En effet, ces dernières années, les entreprises se sont emparées de sujets culturels et moraux, et ont exprimé de plus en plus souvent une vision quasi spirituelle de ce qui est bien ou mal sur des questions sociétales comme le genre, la diversité, le changement climatique, l’immigration ou le droit des femmes, pour n’en citer que quelques-unes, faisant la promotion de cette morale dans leurs manifestes internes, leurs discours publicitaires ou institutionnels, leurs actions et leurs produits.
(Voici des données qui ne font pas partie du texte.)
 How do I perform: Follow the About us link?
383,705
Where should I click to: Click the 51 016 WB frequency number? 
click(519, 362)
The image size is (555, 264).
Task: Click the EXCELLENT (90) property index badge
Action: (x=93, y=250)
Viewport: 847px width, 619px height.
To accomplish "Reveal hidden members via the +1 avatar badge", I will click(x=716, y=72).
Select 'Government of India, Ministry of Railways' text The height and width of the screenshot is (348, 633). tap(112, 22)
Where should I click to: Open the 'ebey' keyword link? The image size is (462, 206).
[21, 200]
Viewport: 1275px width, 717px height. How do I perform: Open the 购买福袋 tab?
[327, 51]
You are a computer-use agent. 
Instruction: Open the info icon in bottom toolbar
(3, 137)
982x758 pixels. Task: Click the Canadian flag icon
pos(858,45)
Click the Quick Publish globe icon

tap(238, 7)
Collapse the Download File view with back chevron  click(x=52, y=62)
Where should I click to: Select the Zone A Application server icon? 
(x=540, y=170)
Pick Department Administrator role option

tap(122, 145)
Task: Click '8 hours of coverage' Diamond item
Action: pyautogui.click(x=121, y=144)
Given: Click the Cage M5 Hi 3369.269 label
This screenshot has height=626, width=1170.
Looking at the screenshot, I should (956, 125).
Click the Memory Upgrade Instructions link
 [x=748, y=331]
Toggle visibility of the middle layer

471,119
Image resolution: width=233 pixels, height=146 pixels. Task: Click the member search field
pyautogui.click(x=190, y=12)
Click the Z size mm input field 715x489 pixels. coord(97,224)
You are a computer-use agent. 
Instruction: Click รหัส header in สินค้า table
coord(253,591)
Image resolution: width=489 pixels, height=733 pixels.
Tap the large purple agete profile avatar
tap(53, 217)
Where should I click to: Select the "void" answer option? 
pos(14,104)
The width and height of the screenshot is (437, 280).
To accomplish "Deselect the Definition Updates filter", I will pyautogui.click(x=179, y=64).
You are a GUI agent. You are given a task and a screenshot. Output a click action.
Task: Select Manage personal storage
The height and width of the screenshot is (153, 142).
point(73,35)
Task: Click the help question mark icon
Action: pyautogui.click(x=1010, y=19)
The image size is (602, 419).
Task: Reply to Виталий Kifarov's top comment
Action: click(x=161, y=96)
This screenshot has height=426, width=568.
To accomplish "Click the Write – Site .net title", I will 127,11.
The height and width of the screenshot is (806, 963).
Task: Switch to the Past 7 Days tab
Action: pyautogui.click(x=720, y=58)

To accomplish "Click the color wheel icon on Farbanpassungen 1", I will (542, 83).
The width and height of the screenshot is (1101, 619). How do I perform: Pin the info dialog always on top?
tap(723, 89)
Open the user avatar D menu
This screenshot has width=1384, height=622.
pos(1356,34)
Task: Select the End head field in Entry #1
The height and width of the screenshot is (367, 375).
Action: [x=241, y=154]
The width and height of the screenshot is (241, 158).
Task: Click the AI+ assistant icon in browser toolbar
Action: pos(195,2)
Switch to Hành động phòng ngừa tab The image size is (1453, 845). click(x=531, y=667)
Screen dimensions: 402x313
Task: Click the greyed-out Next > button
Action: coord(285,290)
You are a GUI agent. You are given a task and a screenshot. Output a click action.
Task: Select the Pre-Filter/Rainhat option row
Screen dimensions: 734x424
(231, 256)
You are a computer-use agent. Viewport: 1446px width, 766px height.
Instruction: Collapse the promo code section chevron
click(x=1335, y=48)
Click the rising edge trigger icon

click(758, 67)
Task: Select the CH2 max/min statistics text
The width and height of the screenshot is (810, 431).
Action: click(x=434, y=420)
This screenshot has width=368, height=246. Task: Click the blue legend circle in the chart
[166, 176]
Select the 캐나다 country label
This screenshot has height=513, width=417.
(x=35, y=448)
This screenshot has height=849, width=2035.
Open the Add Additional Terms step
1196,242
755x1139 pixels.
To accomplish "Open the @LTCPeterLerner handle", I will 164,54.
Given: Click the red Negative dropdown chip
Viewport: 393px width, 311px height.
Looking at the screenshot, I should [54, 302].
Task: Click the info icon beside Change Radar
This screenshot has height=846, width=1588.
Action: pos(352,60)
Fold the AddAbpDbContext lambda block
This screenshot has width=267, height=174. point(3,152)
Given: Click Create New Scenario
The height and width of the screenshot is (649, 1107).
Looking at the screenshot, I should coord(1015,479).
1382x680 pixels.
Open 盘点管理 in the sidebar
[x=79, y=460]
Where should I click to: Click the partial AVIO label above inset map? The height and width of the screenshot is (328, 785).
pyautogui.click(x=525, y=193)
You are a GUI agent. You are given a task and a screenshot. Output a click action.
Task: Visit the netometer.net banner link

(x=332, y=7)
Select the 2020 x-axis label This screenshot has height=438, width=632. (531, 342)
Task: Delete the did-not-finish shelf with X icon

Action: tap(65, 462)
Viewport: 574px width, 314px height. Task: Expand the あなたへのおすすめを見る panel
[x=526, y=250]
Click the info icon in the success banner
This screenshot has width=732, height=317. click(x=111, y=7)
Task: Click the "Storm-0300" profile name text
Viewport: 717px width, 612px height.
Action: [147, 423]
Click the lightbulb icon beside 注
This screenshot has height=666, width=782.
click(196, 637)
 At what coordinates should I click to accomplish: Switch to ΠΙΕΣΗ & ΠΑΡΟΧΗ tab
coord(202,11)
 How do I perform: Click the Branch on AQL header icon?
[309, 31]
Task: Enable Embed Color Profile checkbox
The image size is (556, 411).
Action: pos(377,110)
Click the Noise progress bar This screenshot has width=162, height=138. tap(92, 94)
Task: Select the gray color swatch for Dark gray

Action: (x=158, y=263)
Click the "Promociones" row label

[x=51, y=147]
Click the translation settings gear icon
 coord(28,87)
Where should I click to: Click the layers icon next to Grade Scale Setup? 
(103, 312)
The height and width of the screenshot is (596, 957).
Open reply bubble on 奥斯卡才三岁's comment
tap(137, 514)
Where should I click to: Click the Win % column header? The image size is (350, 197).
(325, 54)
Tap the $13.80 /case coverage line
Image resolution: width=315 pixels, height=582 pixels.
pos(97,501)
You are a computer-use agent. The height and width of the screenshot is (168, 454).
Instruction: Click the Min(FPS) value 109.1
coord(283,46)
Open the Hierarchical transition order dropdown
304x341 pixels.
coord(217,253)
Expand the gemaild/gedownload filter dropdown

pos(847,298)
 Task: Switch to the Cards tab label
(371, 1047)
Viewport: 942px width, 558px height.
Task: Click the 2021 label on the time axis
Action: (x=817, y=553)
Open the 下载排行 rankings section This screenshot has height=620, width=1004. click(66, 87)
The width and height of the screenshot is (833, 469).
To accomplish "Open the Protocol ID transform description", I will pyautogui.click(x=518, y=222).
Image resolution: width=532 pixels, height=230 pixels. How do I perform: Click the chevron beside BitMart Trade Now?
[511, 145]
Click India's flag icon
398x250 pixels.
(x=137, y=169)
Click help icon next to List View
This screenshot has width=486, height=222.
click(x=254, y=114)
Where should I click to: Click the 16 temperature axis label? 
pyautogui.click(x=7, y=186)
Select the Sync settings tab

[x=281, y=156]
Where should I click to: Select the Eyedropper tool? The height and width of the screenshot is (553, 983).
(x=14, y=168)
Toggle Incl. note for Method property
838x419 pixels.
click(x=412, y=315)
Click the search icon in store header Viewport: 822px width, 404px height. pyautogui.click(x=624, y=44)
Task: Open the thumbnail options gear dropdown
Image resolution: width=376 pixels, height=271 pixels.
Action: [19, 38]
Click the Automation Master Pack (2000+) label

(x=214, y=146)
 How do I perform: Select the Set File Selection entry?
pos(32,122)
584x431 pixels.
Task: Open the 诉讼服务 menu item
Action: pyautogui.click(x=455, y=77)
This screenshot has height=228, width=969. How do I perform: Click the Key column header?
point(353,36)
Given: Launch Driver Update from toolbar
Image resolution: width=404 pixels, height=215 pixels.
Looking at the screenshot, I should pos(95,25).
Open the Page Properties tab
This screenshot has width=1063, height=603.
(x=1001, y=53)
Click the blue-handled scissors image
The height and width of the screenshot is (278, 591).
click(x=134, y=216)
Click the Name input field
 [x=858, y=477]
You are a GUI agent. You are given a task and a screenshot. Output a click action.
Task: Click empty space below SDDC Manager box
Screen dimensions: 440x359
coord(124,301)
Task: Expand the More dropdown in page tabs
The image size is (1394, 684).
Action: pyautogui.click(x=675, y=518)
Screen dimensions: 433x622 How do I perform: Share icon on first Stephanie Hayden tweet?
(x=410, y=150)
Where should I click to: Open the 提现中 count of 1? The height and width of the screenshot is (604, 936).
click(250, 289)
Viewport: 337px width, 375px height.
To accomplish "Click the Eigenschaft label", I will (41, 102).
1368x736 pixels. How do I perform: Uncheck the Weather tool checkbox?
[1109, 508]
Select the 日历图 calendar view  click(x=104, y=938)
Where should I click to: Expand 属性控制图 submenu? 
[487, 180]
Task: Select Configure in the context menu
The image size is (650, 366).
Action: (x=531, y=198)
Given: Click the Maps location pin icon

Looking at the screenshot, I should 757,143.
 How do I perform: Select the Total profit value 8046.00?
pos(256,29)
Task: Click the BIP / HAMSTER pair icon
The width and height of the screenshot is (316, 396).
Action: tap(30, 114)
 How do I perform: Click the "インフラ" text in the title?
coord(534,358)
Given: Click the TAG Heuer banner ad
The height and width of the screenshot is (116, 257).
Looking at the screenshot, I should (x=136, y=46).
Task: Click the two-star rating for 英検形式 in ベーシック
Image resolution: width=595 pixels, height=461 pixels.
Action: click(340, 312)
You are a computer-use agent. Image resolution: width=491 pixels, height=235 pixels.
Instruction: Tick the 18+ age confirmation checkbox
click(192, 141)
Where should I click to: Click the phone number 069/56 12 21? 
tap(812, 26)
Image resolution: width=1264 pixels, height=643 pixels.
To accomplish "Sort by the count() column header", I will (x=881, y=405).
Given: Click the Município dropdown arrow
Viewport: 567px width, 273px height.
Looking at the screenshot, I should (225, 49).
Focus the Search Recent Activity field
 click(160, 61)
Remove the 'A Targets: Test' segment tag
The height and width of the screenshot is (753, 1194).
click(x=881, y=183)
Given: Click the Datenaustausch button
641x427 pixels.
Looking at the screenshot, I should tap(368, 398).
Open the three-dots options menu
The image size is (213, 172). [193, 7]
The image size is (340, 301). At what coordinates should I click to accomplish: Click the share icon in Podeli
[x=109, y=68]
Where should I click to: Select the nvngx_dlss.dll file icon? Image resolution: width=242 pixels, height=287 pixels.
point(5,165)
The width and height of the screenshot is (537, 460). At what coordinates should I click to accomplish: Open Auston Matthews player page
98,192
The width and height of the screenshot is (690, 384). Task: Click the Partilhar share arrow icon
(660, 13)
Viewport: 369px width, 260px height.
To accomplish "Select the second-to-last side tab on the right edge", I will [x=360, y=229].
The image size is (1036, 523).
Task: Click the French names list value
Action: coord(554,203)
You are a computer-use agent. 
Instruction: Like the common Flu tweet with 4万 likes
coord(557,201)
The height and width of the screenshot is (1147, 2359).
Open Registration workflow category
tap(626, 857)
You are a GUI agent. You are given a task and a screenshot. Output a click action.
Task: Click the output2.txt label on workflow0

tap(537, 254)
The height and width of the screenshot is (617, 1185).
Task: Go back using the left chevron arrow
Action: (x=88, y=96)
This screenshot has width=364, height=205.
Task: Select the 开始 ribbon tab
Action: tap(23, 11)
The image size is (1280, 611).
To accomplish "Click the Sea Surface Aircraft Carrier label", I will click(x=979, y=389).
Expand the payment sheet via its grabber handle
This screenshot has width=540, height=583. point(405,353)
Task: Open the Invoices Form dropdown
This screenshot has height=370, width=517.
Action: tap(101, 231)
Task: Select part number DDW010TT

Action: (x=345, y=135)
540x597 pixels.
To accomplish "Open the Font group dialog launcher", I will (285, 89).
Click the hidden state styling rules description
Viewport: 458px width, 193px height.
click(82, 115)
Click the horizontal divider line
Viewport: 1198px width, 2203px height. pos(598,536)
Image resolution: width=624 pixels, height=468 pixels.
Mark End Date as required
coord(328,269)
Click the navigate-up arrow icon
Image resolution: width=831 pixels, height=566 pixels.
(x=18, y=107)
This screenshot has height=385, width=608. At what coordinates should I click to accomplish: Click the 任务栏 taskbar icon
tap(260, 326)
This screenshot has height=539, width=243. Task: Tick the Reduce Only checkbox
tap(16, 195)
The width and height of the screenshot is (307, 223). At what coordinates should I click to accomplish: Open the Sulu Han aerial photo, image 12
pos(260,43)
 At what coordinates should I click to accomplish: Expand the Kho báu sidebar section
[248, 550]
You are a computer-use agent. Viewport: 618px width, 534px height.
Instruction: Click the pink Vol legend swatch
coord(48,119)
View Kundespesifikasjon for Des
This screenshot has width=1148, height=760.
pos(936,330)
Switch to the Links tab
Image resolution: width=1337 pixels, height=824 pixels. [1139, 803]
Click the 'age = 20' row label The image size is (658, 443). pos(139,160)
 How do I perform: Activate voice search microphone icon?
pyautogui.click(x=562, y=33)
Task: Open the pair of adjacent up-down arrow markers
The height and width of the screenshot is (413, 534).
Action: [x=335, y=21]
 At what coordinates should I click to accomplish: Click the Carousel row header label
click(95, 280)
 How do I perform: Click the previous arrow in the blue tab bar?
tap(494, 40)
Nous avons tous mille exemples en tête de campagnes internes ou externes d’entreprises en faveur de telle ou telle évolution de la société.

Cette tendance structurelle peut se résumer dans une expression qui commence à être répandue: les «P-DG activistes». C’est ainsi qu’ont pu fleurir récemment des affaires ou des polémiques fascinantes mettant les entreprises face à leurs responsabilités non plus seulement économiques, mais largement sociales, politiques, voire morales.

À plusieurs reprises aux Etats-Unis, l’écosystème entrepreneurial a combattu les institutions politiques et judiciaires dans un débat sur la liberté religieuse et a proposé sa propre vision morale du monde.

Alors que certains États conservateurs avaient modifié la législation permettant à une entreprise d’invoquer une entrave à sa liberté religieuse, la mobilisation forte des groupes phares de la Silicon Valley, notamment de Salesforce, qui y ont vu des lois discriminatoires et ont appelé au boycott de ces États (parmi lesquels l’Indiana, la Caroline du Nord ou la Géorgie), a par exemple conduit quelques gouverneurs velléitaires à faire machine arrière.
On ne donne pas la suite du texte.